Flaubert a trouvé les germes du bovarysme en lui-même. Madame Bovary est une manière pour lui
de réfréner ses élans romantiques, lui qui est aussi nourri de cette littérature. De même, dans sa vie
personnelle, il s'est longtemps heurté à la réalité paternelle : il se rêve écrivain, tandis que son père
veut en faire un avocat; il préfère les voyages aux études et part pour de longs mois avec son ami
Maxime du Camp en Orient.
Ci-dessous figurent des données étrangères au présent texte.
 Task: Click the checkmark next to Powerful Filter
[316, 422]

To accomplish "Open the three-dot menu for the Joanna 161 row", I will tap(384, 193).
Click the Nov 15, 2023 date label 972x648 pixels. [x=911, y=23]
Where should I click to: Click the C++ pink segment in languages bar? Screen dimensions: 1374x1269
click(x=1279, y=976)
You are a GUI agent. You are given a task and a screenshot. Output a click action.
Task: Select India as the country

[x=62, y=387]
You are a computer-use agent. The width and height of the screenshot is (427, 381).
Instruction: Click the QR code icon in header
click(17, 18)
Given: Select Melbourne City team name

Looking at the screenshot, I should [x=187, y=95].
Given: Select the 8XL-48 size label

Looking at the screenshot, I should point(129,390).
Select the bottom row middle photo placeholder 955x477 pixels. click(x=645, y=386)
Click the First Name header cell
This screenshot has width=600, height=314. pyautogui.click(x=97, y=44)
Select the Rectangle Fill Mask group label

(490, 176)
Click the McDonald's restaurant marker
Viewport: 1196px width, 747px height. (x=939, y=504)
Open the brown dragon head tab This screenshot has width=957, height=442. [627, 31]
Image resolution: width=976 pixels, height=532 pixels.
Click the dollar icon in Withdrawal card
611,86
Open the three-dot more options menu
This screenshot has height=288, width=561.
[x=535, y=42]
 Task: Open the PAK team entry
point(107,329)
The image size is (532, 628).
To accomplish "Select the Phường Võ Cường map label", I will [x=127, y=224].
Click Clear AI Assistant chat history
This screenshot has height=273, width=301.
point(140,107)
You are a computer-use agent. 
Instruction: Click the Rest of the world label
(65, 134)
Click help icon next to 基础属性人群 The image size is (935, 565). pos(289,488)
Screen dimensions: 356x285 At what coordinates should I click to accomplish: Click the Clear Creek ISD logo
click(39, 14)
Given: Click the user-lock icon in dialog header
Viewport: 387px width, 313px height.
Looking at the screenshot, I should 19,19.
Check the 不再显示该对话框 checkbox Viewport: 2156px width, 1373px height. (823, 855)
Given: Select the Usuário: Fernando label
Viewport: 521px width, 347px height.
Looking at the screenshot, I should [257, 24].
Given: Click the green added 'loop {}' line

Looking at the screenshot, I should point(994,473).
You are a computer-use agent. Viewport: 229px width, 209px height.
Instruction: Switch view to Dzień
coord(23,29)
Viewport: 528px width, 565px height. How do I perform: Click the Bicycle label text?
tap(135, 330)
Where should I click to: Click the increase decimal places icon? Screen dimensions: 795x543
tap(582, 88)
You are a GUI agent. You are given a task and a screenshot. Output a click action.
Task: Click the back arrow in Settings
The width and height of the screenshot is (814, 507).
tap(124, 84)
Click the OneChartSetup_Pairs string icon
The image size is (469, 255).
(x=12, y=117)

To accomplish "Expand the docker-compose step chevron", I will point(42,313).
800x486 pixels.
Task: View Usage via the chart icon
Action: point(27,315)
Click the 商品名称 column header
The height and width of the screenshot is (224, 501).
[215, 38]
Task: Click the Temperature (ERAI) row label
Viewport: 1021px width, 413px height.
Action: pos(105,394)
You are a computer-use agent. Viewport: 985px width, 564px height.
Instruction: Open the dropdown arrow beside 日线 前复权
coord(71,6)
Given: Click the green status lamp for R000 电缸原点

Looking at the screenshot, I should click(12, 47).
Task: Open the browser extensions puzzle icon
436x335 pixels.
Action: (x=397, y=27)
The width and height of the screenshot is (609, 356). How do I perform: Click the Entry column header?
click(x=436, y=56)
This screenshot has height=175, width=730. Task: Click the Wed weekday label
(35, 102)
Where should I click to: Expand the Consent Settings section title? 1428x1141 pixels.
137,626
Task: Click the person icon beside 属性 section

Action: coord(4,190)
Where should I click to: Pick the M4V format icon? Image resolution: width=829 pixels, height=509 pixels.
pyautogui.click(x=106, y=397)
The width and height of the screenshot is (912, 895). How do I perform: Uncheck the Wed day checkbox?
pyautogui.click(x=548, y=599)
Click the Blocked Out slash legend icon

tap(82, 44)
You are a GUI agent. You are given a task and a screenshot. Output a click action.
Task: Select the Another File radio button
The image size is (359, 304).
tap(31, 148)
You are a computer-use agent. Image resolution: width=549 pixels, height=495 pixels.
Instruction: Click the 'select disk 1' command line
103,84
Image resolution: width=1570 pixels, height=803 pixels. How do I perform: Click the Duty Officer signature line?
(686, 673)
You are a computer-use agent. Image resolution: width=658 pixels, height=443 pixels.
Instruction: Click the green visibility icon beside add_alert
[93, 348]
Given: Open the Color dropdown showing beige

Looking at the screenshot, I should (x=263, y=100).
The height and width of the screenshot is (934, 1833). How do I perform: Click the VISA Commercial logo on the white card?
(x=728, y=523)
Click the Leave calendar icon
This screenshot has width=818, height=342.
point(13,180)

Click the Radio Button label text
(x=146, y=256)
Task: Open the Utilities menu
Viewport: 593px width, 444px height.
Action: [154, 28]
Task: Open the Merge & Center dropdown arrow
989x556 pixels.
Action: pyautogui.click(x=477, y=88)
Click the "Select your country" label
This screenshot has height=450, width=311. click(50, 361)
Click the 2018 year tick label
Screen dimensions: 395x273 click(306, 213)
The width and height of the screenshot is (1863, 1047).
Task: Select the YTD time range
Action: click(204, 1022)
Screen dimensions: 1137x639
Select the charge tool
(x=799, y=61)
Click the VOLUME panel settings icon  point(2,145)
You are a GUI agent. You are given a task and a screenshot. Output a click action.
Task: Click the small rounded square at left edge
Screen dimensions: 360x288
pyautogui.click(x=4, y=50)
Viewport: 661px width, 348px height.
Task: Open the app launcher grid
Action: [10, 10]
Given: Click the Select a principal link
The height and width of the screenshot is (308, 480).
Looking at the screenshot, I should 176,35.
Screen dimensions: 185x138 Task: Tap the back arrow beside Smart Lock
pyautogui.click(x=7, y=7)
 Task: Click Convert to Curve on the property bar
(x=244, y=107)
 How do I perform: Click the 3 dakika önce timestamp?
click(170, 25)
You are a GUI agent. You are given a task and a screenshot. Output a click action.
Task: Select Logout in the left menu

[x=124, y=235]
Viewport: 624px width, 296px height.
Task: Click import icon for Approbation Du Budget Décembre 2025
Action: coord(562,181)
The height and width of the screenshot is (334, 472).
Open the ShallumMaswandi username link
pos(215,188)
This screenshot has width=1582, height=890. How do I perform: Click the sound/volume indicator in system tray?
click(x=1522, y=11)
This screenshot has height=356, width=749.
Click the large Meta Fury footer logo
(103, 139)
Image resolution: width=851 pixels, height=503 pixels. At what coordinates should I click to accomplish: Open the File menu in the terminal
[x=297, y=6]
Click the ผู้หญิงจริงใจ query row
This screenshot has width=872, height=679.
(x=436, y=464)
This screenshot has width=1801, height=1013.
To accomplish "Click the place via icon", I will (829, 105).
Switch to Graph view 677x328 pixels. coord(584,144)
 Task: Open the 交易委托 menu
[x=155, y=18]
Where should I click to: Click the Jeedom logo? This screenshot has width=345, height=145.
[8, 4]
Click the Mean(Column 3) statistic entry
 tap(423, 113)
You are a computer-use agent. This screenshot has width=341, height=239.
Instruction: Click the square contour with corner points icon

Il est parfaitement conscient de cette insatisfaction permanente
lorsqu’il écrit à Louise Colet : « C'est un homme sage, celui-là, et qui ne demande pas à la vie plus
de joies qu'elle n'en porte et qui ne va [pas] chercher le parfum des orangers sous les pommiers à
cidre » (2 septembre 1846). Lui aussi souffre de l'ennui : « Je suis né ennuyé ; c'est là la lèpre qui
me ronge ». (Lettre à Louise Colet, 2 décembre 1846). On peut aussi établir un parallélisme entre la
quête d’idéal de l’héroïne et la quête de perfection stylistique de l’écrivain qui aboutit comme pour
Emma à un sentiment d’insatisfaction. De plus, Flaubert, avec Madame Bovary, s’est lancé dans
l’écriture d’un roman dont le sujet lui répugne. Et l’écriture du roman s’est accomplie comme une
thérapie par laquelle il s’agissait de guérir du « cancer du lyrisme ». Avec le bovarysme d’Emma,
Flaubert se moque de sa propre aspiration au lyrisme.
CONCLUSION : À travers le personnage d’Emma, Flaubert a cherché à représenter le désir
féminin dans toute sa complexité. Mais il ne faudrait pas réduire Emma à un simple type
psychologique, le roman étant d’abord une œuvre littérature et une quête stylistique. En effet, à
travers Madame Bovary, Flaubert a pu démontrer l’absolue supériorité de l’art en donnant vie à un
personnage qui n’est à l’origine qu’un être de papier.
1 point sera consacré à la présentation et à la propreté de la copie.